The preferred IMC estimate using VD(320:1:420) is shown in Figure 2b. To refine the IMC estimates, a smaller sliding increment of 10 km was used to find the preferred parameterization of 320–420 km for the Fibonacci grids (Figure 1.8c), which yielded the maximum value of 73% for the reduction in percent for and .
To examine any differences in the GIA and IMC estimates from the DPA methodology with those from earlier studies, we first compared the results with a representative case from Gunter et al. (2014) based on their CSR RL05 DDK5 GRACE variant (named G14 hereafter). These results are shown in Figures 2e and 2f, for GIA and IMC, respectively. Comparing Figures 2a and 2b with 2e and 2f, the enhanced spatial resolution due to the modified methodology is clearly evident. Although over the AIS integrated mass changes agree within 1σ range, there are substantial differences in EA. One possible reason for these differences is the updated RACMO2.3 data set that simulates considerably wetter conditions in the interior of EA than its predecessor RACMO2.1 used in G14 (Van Wessem et al., 2014). The disagreement is reflected in the GIA-induced mass estimates over EA which increase compared to earlier work from 37 ± 34 to 85 ± 13 Gt/year. The corresponding IMC in EA are difficult to compare, as previous estimates barely contain any spatial details (Figures 2b and 2f). Moreover, both estimates are not statistically significant because of relatively low signal-to-noise ratio over a large area.
For WA, the mass change estimates are robust against different data and modified methodology, showing a very good agreement between both mass changes related to GIA and surface processes (Figures 2a, 2b, 2e, and 2f). The high-resolution spatial map of the updated GIA estimate (Figure 2a) shows the highest uplift rates in the Amundsen Sea Embayment (ASE). The high GIA uplift rates in this region were first suggested by Groh et al. (2012) with its spatial map first being shown in Gunter et al. (2014). The genuineness of a GIA uplift in ASE was then confirmed by Martín-Español, Zammit-Mangion, et al. (2016) once they constrained spatial wavelength of GIA using forward models. Sasgen et al. (2017), identical to Martín-Español, Zammit-Mangion, et al. (2016), derived strong GIA signal in ASE by combining complementary geodetic observations when considering the weak Earth structure in the determination of the viscoelastic response functions they utilized. The pronounced GIA-induced uplift is supported by recent GIA models that consider late Holocene IMC which seem to dominate present-day GIA rates in regions that have a thinner lithosphere and a lower mantle viscosity (Barletta et al., 2018; Gomez et al., 2018). According to Barletta et al. (2018), the forward-modeled GIA correction over the Antarctic basins 21 and 22 (Zwally et al., 2012) for the GRACE-derived mass loss is between 13.5 and 19.4 Gt/year. Our estimate of 17.8 ± 0.7 Gt/year compares well with the forward-modeled GIA. We note that it is remarkable that forward-modeled and empirically estimated GIA solutions start to converge in this region, which is extremely important in light of current discussions regarding the future of the AIS and its contribution to the sea-level rise.

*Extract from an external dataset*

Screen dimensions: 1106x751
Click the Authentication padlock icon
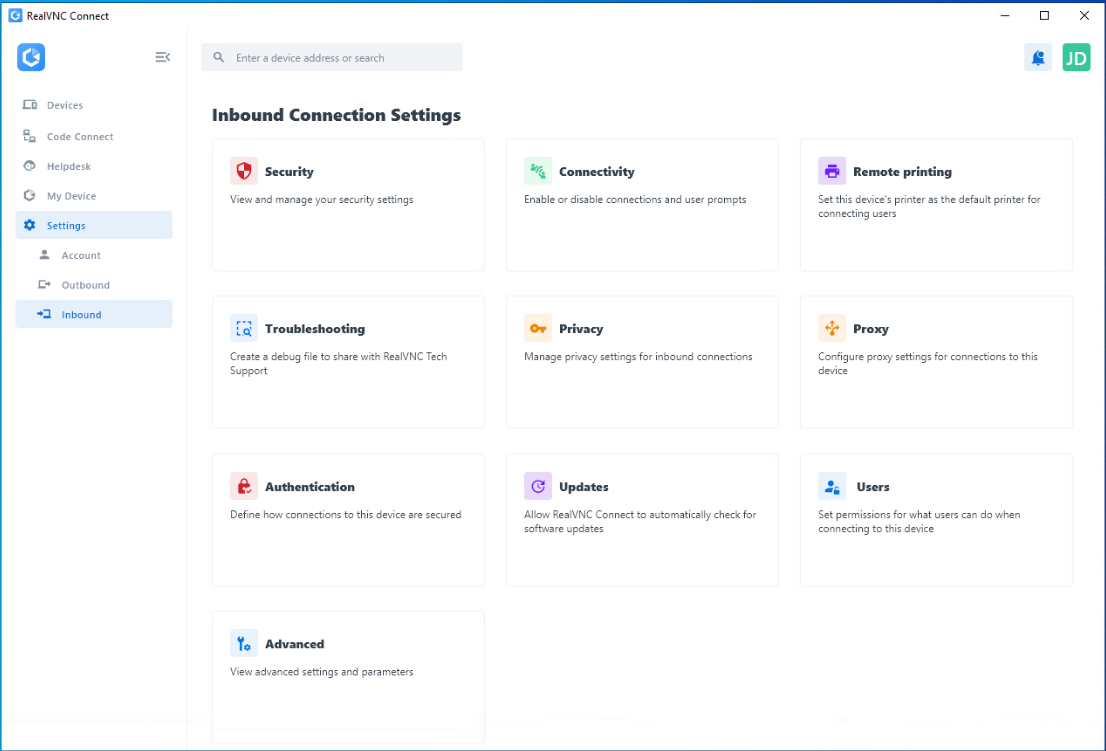click(x=244, y=486)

Entirely new in our data-driven GIA solution is the subsidence of maximum −8 mm/year (Figure 2a) in the proximity of Kamb Ice Stream. Through forward modeling, Nield et al. (2016) have demonstrated that a significant present-day GIA signal might occur in response to the Late Holocene ice changes related to stagnation and reactivation of ice streams in this area. Although heavily depending on the regional upper mantle viscosity, Nield et al. (2016) have shown that GIA model-predicted rates in this region can reach up to −17 mm/year. Their study supports, therefore, our data-driven GIA-induced subsidence in WA. A negative GIA-induced signal is also predicted from a coupled model with the 3-D Earth model by Gomez et al. (2018) when ice cover changes over the last 3 kyr are considered. The error analysis (Figure 2c) confirms the statistical significance of the estimates (at the 95% level of confidence). This indicates that the proposed DPA allows the complex spatial pattern of the present-day GIA-induced vertical deformation to be detected.

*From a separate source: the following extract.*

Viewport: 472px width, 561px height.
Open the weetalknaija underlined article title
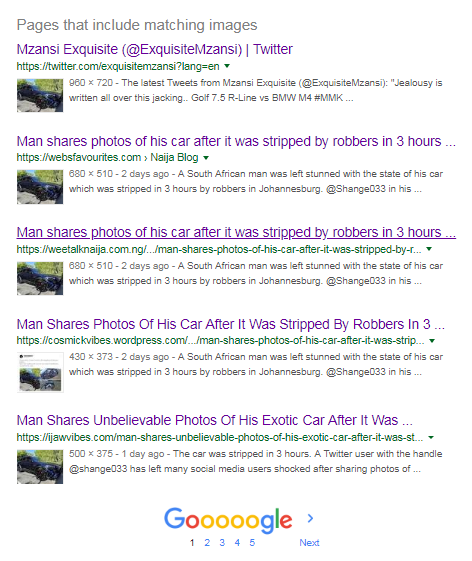point(236,233)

Comparing the estimated GIA-induced apparent mass trend with other recent studies that are largely independent of forward models yields no consensus. Martín-Español, Zammit-Mangion, et al. (2016) derived GIA-induced mass changes of 55 ± 8 Gt/year over the AIS along with IMC of −42 ± 24 Gt/year for the same time period considered here. Although, their spatially varying constraints led to a spatial GIA pattern in ASE (Figure 10 in Martín-Español, Zammit-Mangion, et al., 2016) that is similar to our estimated GIA, the area-integrated mass changes differ significantly for both GIA and IMC. Nevertheless, both results suggest ice-mass loss over the AIS. This is not the case for the study by Zwally et al. (2015) who derived an ice-mass increase over AIS for a similar time period (2003–2008) of 82 ± 25 Gt/year. The inconsistencies between the recent studies emphasize the need for further research.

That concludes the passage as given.